|Title||Air Movement, Comfort, and Ventilation in Partitioned Work|
|Publication Type||Journal Article|
|Year of Publication||1993|
|Authors||Fred S Bauman, R.S. Helm, Edward A Arens, William J Fisk, David Faulkner|
Today's office designs, technologies and work processes make it increasingly difficult for conventional HVAC systems to satisfy the environmental needs of office workers--especially as those workers more openly express personal preferences about air quality and comfort. In an open-plan office workplace, the design and configuration of furniture and partitions can, in certain cases, influence the thermal and airflow conditions in workstations. Some researchers believe that partitions separating workstations may obstruct airflow, resulting in poorly ventilated workstations. Modern offices may also have large amounts of heat-generating equipment within workstations, requiring substantial airflow for heat removal.
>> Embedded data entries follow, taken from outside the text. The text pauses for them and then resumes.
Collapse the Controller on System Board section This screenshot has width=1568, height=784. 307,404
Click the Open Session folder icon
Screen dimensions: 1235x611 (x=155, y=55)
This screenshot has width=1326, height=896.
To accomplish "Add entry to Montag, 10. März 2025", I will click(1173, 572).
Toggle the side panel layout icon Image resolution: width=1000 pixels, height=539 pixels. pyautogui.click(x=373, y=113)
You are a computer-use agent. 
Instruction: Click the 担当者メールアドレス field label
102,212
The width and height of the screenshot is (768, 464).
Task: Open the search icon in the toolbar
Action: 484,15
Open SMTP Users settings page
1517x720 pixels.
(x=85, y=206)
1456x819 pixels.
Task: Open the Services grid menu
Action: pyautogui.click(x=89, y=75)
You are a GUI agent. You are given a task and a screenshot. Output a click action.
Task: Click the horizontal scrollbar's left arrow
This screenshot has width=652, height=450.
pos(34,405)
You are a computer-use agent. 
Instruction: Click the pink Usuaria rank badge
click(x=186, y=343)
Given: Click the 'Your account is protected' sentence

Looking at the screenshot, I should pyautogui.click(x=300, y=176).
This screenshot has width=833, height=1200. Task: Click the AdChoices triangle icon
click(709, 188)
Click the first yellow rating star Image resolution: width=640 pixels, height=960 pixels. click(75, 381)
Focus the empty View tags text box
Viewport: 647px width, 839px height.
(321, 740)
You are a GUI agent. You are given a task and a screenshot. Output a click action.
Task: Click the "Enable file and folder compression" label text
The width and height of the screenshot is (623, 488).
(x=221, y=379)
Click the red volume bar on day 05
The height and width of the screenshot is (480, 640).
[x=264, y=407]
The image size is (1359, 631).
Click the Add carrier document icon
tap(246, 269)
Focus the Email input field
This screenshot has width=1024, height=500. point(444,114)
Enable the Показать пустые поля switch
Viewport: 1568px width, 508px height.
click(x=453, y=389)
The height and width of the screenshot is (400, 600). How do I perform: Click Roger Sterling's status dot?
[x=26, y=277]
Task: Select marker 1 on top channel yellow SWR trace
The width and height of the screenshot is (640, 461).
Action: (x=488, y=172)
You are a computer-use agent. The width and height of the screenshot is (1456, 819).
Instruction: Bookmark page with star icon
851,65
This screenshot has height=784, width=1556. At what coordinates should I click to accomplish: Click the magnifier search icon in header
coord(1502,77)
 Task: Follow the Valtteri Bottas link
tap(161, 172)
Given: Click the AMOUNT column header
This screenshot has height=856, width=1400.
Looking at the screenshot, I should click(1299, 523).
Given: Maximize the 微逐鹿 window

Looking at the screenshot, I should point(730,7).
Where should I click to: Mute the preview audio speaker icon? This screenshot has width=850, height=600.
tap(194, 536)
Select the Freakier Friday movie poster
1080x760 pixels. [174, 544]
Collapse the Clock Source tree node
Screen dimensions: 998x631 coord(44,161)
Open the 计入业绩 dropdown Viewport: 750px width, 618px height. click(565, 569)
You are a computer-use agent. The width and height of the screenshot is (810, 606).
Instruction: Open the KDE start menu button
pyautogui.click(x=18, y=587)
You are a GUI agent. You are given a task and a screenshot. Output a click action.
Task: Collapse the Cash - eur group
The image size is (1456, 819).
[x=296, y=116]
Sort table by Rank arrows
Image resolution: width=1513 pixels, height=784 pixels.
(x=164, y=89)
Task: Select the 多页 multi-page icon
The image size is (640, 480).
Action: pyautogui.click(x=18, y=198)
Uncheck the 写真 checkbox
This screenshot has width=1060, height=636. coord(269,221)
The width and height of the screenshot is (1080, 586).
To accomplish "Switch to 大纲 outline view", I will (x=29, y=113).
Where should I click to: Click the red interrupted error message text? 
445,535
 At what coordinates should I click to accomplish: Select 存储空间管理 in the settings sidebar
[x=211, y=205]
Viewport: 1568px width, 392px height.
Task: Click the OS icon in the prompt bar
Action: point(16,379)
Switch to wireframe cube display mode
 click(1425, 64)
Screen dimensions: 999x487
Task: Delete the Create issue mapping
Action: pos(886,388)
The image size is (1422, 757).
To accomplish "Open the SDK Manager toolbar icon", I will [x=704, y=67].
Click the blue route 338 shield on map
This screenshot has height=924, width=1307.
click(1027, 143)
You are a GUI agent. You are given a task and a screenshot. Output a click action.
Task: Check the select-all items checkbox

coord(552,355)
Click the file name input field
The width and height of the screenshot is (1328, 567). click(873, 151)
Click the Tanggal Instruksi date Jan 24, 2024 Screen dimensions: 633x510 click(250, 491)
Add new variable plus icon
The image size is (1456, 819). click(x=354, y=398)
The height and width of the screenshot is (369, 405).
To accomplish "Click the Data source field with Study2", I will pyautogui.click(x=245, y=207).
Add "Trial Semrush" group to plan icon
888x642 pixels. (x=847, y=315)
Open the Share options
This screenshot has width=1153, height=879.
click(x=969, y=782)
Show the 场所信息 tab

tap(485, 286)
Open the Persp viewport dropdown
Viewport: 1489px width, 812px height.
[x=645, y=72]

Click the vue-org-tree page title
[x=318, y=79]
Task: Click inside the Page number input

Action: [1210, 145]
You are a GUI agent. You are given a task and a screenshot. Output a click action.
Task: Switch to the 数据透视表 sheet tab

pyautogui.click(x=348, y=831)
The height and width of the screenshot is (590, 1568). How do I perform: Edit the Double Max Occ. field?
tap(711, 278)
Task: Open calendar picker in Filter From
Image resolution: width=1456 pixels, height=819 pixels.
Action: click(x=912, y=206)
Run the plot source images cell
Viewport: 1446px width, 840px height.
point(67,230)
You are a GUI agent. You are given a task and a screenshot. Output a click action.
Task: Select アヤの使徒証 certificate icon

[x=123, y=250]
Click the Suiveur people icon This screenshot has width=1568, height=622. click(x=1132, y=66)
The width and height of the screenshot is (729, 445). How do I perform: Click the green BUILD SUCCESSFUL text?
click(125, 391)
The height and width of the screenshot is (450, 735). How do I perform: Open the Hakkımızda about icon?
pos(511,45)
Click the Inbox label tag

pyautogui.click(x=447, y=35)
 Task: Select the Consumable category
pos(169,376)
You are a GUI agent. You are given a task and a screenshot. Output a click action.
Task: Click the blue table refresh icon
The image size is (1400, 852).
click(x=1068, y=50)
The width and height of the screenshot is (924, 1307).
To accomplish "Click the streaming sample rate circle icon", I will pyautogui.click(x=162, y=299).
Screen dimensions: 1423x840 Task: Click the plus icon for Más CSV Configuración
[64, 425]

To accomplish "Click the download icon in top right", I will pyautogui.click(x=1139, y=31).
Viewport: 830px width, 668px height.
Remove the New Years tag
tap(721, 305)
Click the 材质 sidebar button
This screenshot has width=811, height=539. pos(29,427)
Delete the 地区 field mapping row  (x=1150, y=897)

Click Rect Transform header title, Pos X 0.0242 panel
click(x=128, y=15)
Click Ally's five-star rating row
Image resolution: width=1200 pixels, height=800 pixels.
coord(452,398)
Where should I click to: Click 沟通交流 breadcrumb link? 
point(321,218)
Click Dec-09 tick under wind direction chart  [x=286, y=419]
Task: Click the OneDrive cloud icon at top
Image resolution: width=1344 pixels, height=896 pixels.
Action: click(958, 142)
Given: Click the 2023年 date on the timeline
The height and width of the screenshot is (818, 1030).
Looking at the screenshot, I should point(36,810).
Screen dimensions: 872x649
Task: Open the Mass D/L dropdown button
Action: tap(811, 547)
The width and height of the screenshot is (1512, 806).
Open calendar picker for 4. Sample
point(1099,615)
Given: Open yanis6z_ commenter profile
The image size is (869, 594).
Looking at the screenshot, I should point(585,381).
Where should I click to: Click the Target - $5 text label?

Frequent reconfiguration of the geometric layout and thermal loads of open-plan offices places additional demands on the HVAC system. Data from several recent surveys of occupants of large office buildings identify indoor air quality and air circulation as two significant elements that contribute to worker comfort and satisfaction. A 1989 Environmental Protection Agency survey of its own buildings found that 48% of the respondents from one facility brought portable fans to their offices. This body of research seems to indicate that lack of air movement is one of the most common complaints in office environments. The lack of air movement is frequently attributed to the configuration of workstations in open-plan designs. This article presents the major results of a study examining the comfort and ventilation conditions in workstations surrounded by partitions and ventilated by a conventional ceiling supply-and-return air distribution system. The study investigated a wide range of partition configurations and environmental parameters in an attempt to bring greater thoroughness to the testing methodology and to yield a more clearly substantiated conclusion on the role of partitions in air circulation.